[Math] Find the density of the sum of two uniform random variables

integrationprobability

Let $X$ and $Y$ be independent and uniform random variables on $(0,1)$. Find the density of $X+Y$.

I know $$f_{X+Y}=\int_{-\infty}^{\infty}\,f_X(x)\,f_Y(z-x)dx$$

Now when $x\in(0,1)$, I know $f_X(x)=1$. Assuming $z\in (0,1)$, I need $z>x$ in order for $f_Y(y)=1$. In that case, $$f_{X+Y}=\int_{0}^{z}\,(1)\,(1)dx=z.$$

Now when $x\in(0,1)$, $f_Y(y)$ can also equal $1$ if $z \in (1,2)$. In that case, I need $z-x<1 \implies x>z-1.$ So I have: $$f_{X+Y}=\int_{z-1}^{1}\,(1)\,(1)dx=2-z.$$

Does this all look correct?

Best Answer

The mass function of sums of Random variables can be derived from the following adaptation of definitions (continuous case is analogous):

Define $Z=X+Y$ where $X,Y$ may or may not be independent.

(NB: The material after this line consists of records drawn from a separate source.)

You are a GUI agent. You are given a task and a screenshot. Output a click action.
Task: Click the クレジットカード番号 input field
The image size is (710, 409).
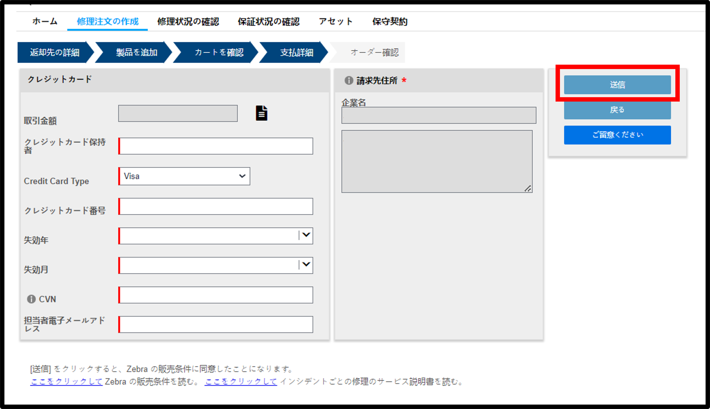pyautogui.click(x=216, y=206)
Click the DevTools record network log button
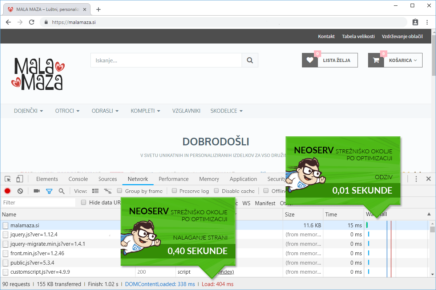 pos(7,191)
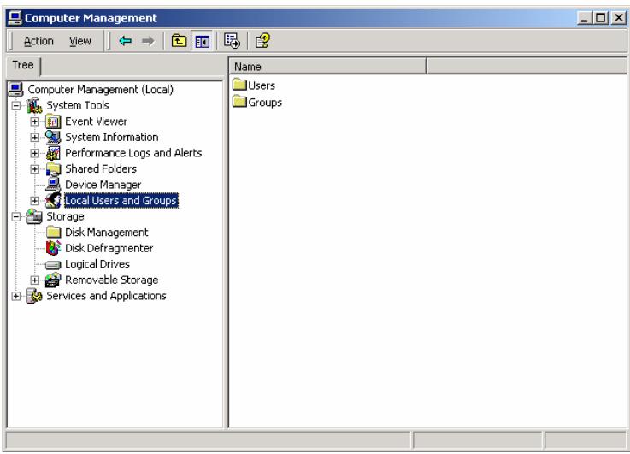Click the Disk Management tree icon
The width and height of the screenshot is (630, 454).
55,233
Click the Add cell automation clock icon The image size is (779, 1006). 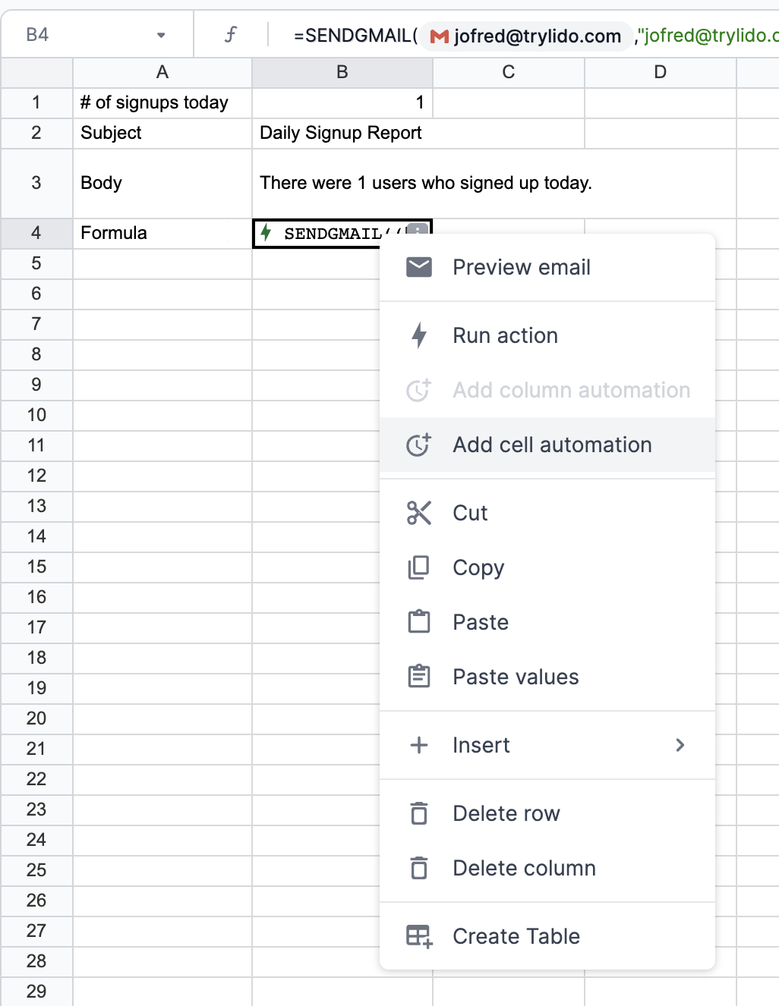click(x=419, y=445)
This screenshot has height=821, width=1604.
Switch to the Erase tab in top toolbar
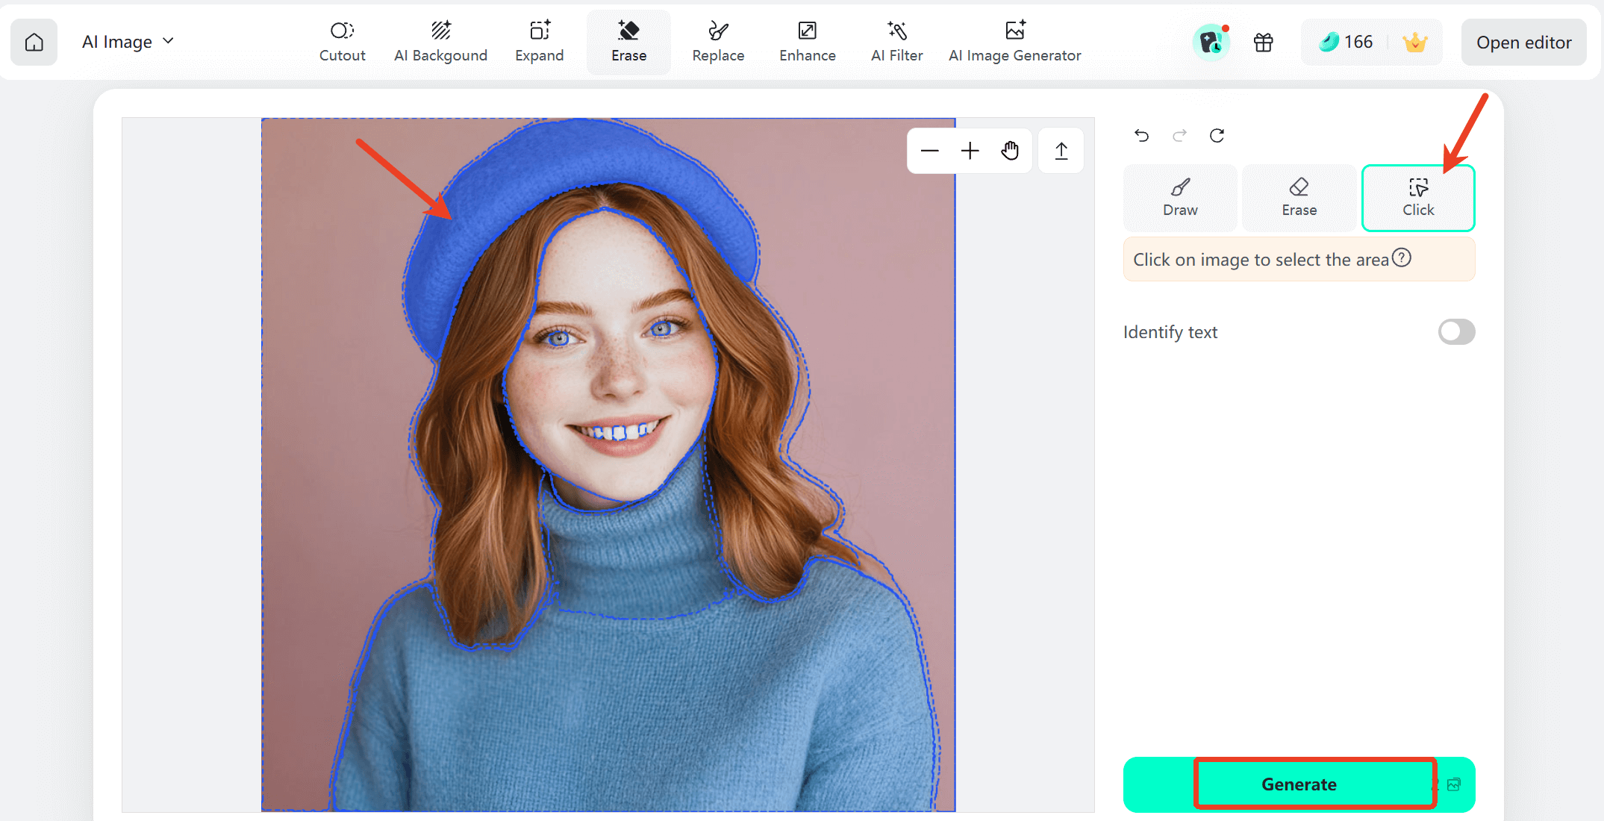click(x=628, y=41)
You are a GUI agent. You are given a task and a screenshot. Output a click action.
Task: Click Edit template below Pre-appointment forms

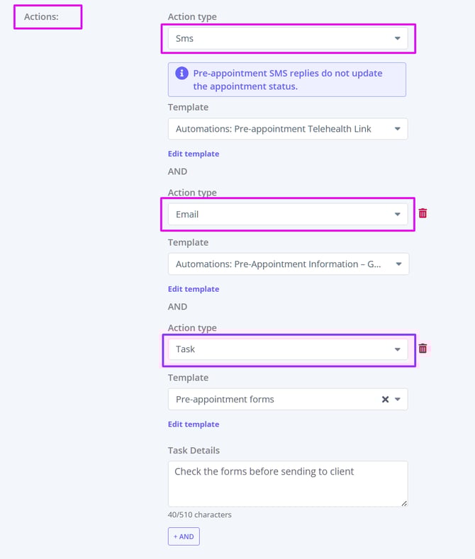(x=194, y=424)
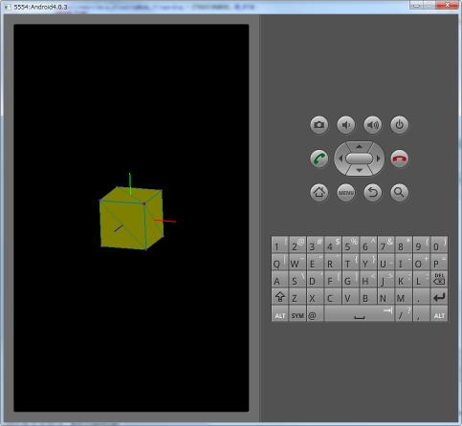This screenshot has height=426, width=462.
Task: Click the back arrow button
Action: click(x=373, y=193)

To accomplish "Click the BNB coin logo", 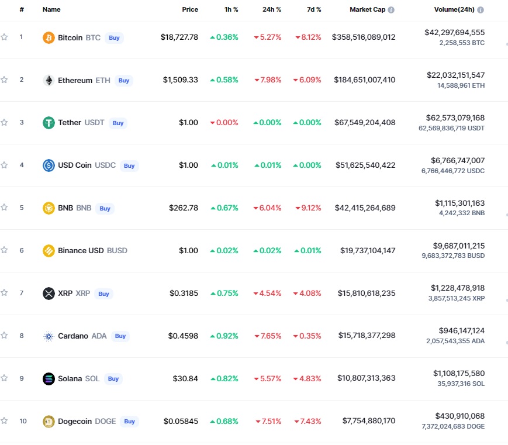I will [49, 208].
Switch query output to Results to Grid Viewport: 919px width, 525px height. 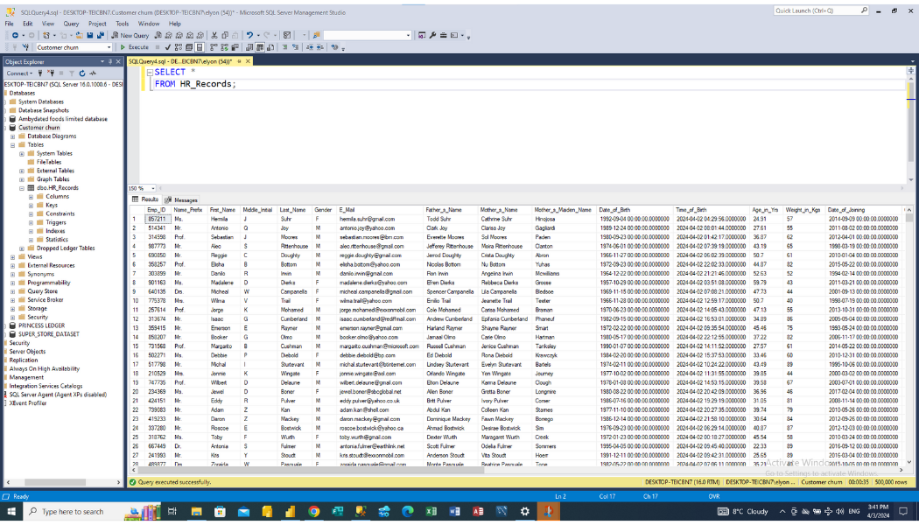pos(260,46)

Let $p_{X,Y}$ denote the joint probability mass function of $X,Y$. The probability mass function of the sum $Z$ is given as $p_Z(Z=z)=\sum_{x \in \Omega_x}p_{X,Y}(x,y=z-x)$ which is what we require. If the random variables $X,Y$ happen to be independent, we get what is known as the convolution sum. In that case, $p_Z(Z=z) = \sum_{x \in \Omega_x} p_X(x)p_Y(z-x)$

In your earlier version of the post you had not included the independence criterion; yet had used the convolution integral as the result for the sum which is not the case as pointed out here.